Después de esto, he vivido sismos y sus réplicas con mayor tranquilidad, pero asi recuerdo el ultimo que realmente me asusto que fue hace como dos años; Say y yo nos dirigimos a nuestra zona segura y tomé a la mas pequeña en brazos, pues estaba durmiendo, jale la maletita de emergencia y mi fular, luego en cuanto cesó lo suficiente para caminar cargando a una hija y tomar de la mano a la otra bajé, aunque mis vecinos me vieron con cara de ya para qué, pues al menos viví las primeras replicas en planta baja; tuve tiempo de respirar hondo y explicarle a mis hijas qué estaba pasando y cómo me sentía y subimos cuando ya estabamos calmadas, luego llegaron mis suegros (qué alegría verlos).

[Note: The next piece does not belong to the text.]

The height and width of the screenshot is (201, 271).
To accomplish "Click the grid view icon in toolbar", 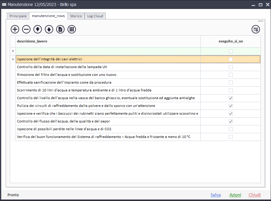I will [x=72, y=29].
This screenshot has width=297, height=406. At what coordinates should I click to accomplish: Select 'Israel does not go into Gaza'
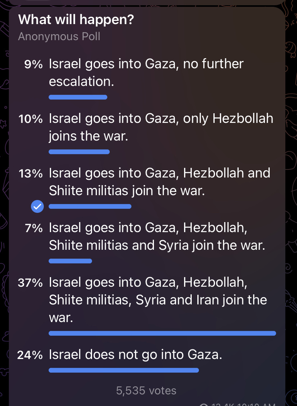pyautogui.click(x=135, y=355)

La verdad puedo decir que actué en piloto automático, lo único que recuerdo que pensé conscientemente, después de llamar a mi hija a la zona segura, fue “no sueltes el celular”, el que traía en las manos, todo lo demás fue en automático pues a pesar que la pañalera estaba de camino a la salida ni se me ocurrió tomarla (y estaba lista para salir). ¿Que si me asusté? Sí y mucho, quienes me siguen en Twitter lo saben, estuve mareada y paranoica por una semana, pero me sentí satisfecha con lo que hice por mi bienestar y por el de mis hijas.

Espero que esto les sea útil a ustedes en futuros sismos y otras emergencias al criar hijos en un planeta que se mueve.

Cuéntame que haces tú para estar preparada para las emergencias?